Elle était la vie même. Vibrionnante, haute en voix et en couleur, tour à tour charmeuse ou excédée, attentive aux uns et aux autres et consciente de ce que sa simple présence imposait. Philippine de Rothschild est restée jusqu’à son dernier souffle dans la nuit du vendredi au samedi 23 août une comédienne passionnée de théâtre, le métier qui fut le sien à la Comédie Française puis au sein de la Compagnie Renaud-Barrault jusqu’à la succession de son père Philippe à Mouton en 1988. Mais en endossant ce nouveau rôle, elle a livré une interprétation unique et sensible qui a fait de Mouton-Rothschild la plus belle scène du vin de ces deux dernières décennies.
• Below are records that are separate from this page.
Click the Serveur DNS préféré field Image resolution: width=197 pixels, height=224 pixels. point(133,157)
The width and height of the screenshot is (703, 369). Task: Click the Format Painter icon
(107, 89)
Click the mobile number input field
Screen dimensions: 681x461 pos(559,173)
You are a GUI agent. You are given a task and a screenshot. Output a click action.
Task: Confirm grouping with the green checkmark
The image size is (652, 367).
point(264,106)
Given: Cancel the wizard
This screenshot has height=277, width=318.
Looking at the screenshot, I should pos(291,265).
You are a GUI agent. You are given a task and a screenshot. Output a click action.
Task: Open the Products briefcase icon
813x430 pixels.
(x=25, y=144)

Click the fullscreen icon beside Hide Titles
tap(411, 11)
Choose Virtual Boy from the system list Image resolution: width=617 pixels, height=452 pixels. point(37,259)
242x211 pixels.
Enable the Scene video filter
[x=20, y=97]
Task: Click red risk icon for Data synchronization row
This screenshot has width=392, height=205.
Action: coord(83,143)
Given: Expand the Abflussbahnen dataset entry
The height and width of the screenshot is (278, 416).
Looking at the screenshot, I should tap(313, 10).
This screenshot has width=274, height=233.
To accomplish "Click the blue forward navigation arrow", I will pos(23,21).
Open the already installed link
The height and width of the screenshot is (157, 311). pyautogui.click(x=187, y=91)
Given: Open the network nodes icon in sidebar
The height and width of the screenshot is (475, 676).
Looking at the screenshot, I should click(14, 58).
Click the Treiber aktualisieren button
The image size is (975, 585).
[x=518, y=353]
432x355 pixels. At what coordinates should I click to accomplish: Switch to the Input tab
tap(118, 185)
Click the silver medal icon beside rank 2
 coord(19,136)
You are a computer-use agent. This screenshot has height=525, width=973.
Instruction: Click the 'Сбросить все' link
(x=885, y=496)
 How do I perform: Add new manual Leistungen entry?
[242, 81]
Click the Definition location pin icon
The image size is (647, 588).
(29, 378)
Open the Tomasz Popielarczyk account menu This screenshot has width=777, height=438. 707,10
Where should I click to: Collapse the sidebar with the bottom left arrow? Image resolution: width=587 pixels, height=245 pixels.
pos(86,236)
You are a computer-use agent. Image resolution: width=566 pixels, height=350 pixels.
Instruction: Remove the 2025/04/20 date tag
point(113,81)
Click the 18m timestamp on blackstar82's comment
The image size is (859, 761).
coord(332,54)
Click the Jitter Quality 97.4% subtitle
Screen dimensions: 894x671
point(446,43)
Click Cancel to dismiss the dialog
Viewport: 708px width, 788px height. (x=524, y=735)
Succéder à ce père démiurge qui avait fait du Mouton un mythe presqu’autant qu’un vin n’était pas aisé. D’autant que le cru, devenu premier, ne constituait que la tête de pont d’un groupe qu’elle rebaptisa Philippe de Rothschild SA, produisant et commercialisant également l’un des plus célèbres vins de marque de la planète, Mouton-Cadet, nouant des partenariats prestigieux avec d’autres grands producteurs de tous les continents, le plus illustre demeurant le californien Opus One, fruit de la vision commune de Philippe de Rothschild et de Robert Mondavi.
Pour avoir, au milieu des années 90, signalé dans notre guide que le mouton des millésimes de la période 90/95 n’était pas au niveau de ce que nous attendions d’un tel cru, nous nous sommes rendu compte de la force et de la capacité de réaction de Philippine de Rothschild. Au lieu de nier tout problème (comme, hélas, le font nombre de vignerons) elle demanda aussitôt à son conseil de spécialistes techniques, commerciaux, financiers qui dirigeait avec elle le cru de remettre à plat l’ensemble du processus de production, de la vigne à la bouteille. A partir de 1997, Mouton Rothschild repart sur les rails de l’excellence. Sans jamais plus s’arrêter.
Mais l’essence de son œuvre est ailleurs. Comme son père, Philippine de Rothschild avait la ferme conviction de la dimension artistique du vin. Elle a toujours su et voulu démontrer que les crus qu’elle menait et, au-delà, l’ensemble de cette filière constituaient depuis toujours une part significative de notre civilisation. Elle aura inlassablement affirmé cette dimension fondamentale, du Musée de Mouton au choix des artistes qui illustrent les étiquettes de chaque millésime, de ses paroles comme de ses actes.
À Jean-Pierre de Beaumarchais, son mari, à ses trois enfants – dont Philippe et Julien qui participent déjà à la direction du groupe – nous transmettons nos plus sincères condoléances.